Translating types with incompatible runtime representations in practice

[isaiahr]

First of all, thank you creating Simple-sub. I have (mostly) implemented it for my (hobby) language, and it seems to work great as far as I can tell.
That being said, I've ran into a bit of a roadblock in how to actually use the inferred types to compile code, when the runtime representation of subtypes isn't compatible, which maybe you can offer some insight on.

My intention is to translate functions using a large amount of monomorphization / specialization. For example, take the example

let getx = fun r -> r.x
let value = getx {x=3;y=2}
let value2 = getx {x=5}

Here I want to be able to produce 2 instances of getx, one where getx takes a struct of {x:int, y:int}, and the second a struct of {x:int}
Similarly, if I had a third call, perhaps with {x:string}, I would want to be able to produce a function of type {x:string} -> string.

So, my first question is, what is the best way to use the engine to properly constrain functions to do this? My initial approach is to traverse the AST for function calls, and then, if I had a = f x, to constrain x -> a <: f. Then since during the inference process, f <: x -> a, f will be constrained to be exactly type x->a. However the way I did this, it doesn't work, since x->a is receives its inferred type by determining its lower bound, and x->a's upper bound can be unconstrained. I think it might be possible to sort of copy the lower bound to the upper bound, to fix this approach, but there are still many other flaws with it, so I didn't attempt this.

Which leads my to the second question; how should I constrain the parameters? If you modify the environment to track all symbols, parameters, like r in the example, receive the bottom type. Of course this makes some sense because they are constrained by their use rather than their definition / value, but again, when translating types in practice, this is another difficulty. I think this question sort of overlaps with the first, in that the actual type of r should be determined when a specialized version of getx is produced. It seems to me that an elegant solution to my first question would propagate the constraints to the parameter and as such constrain its lower bound.
Third, How can I deal with the above problems in the general case? With my example above, the function call produces the specialization required, but in general this isn't true. For example, take

let id = fun x -> x
let apply = fun arg -> arg.f arg.x
let v = {f=id; x=3}
let u = apply v

Here id needs to be specialized even though it is not (directly) called.
The way I did this before switching to simple-sub, is to record every instantiation of a variable in the environment, which would typically receive enough constraints. however, doing this with simple-sub, gets types like a->(a∨Int), when inferring id 0 for example.
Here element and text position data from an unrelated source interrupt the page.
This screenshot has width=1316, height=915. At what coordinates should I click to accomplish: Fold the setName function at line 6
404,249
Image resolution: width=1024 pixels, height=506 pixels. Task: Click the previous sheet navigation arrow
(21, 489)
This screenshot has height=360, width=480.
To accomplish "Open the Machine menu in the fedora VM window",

Sorry for all the lengthy questions. Perhaps subtyping isn't what I need at all, and hence all the difficulties. That being said it does feel I am really close to getting this to work, so any help would be much appreciated.

thanks.

[LPTK]

Hi @isaiahr, thanks for your interest in Simple-sub!

I am not sure I understood the details of what you are proposing, but it seems to me that you are trying to perform specialization at the same time as type inference/checking.
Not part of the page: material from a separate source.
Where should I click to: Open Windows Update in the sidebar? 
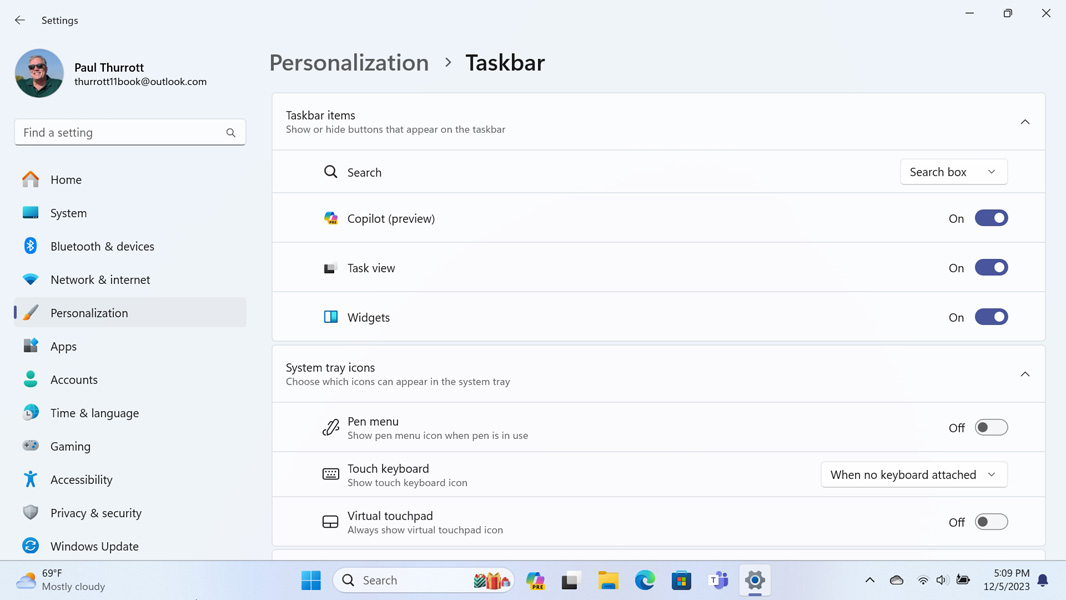coord(94,546)
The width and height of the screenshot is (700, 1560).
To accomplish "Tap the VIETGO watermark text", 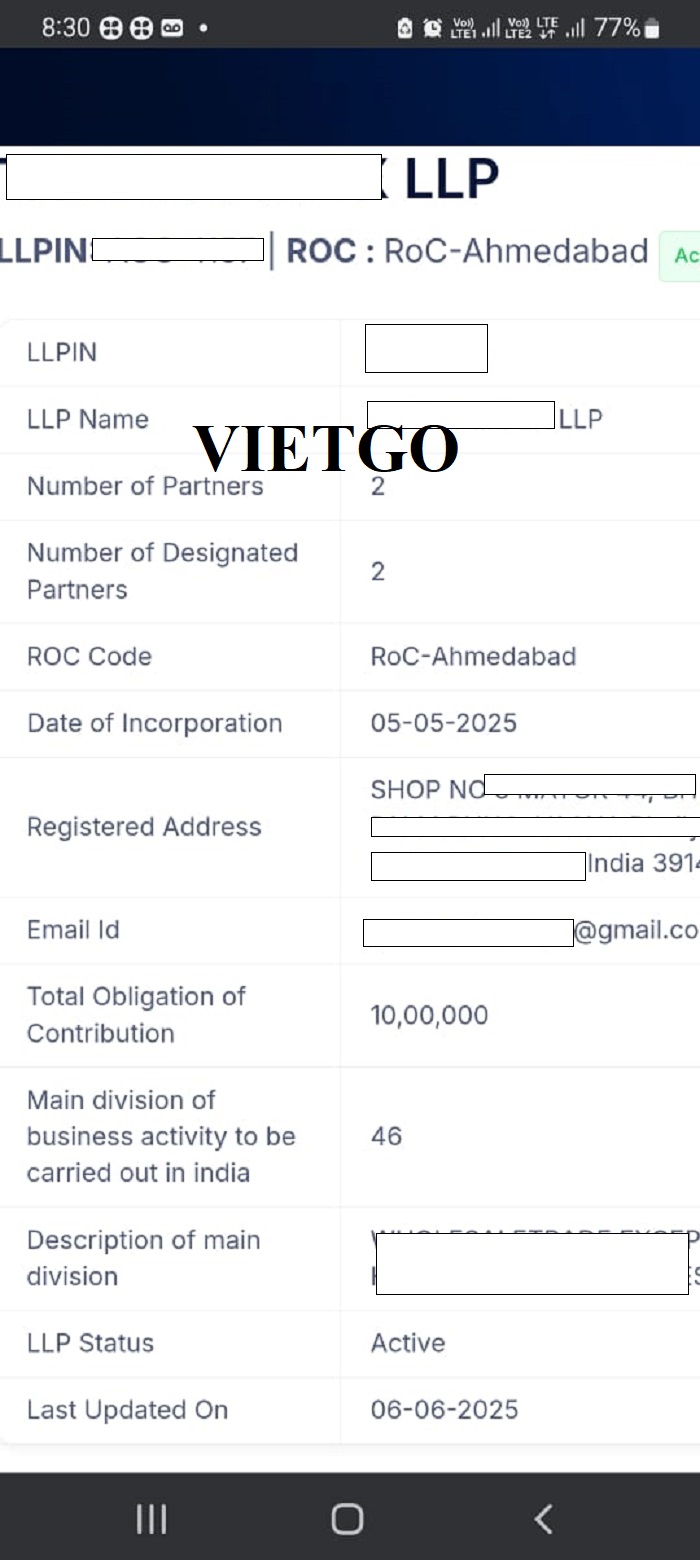I will (x=326, y=448).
I have a feeling it would be cleaner (and easier to implement) to separate the two: first do type inference to ascribe polymorphic type schemes to your definitions and instantiate them where they are used; and then perform specialization. To do the latter, it should be enough to group all instantiation according to how they constrained the scheme's type variables.

Consider that each type has a coarser representation (also called "calling convention"), for example types nat and 42 both have calling convention int. To create specialized definitions, you'd group instantiations that constrain type variables with the same calling conventions, and report errors when conflicting calling conventions are used.
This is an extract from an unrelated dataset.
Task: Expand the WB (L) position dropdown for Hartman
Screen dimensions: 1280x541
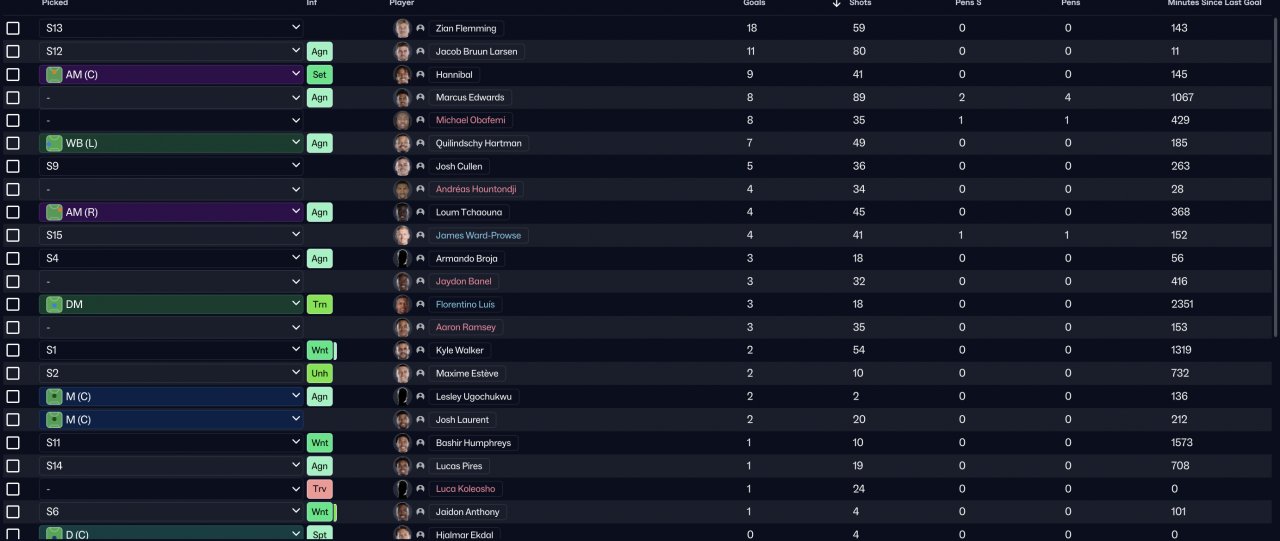Action: [171, 143]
Though I have never tried to implement something like this, so I don't know how feasible/easy it is to do.

Third, How can I deal with the above problems in the general case? With my example above, the function call produces the specialization required, but in general this isn't true. For example, take

let id = fun x -> x
let apply = fun arg -> arg.f arg.x
let v = {f=id; x=3}
let u = apply v

Here id needs to be specialized even though it is not (directly) called.

That's a tougher problem, but I think the scheme I outlines above might work.

However, there will for sure be limitations (many things won't be compilable even if they type check), especially due to the lack of first-class polymorphism, for example if you do fun arg -> (arg.f "hi", arg.f 0).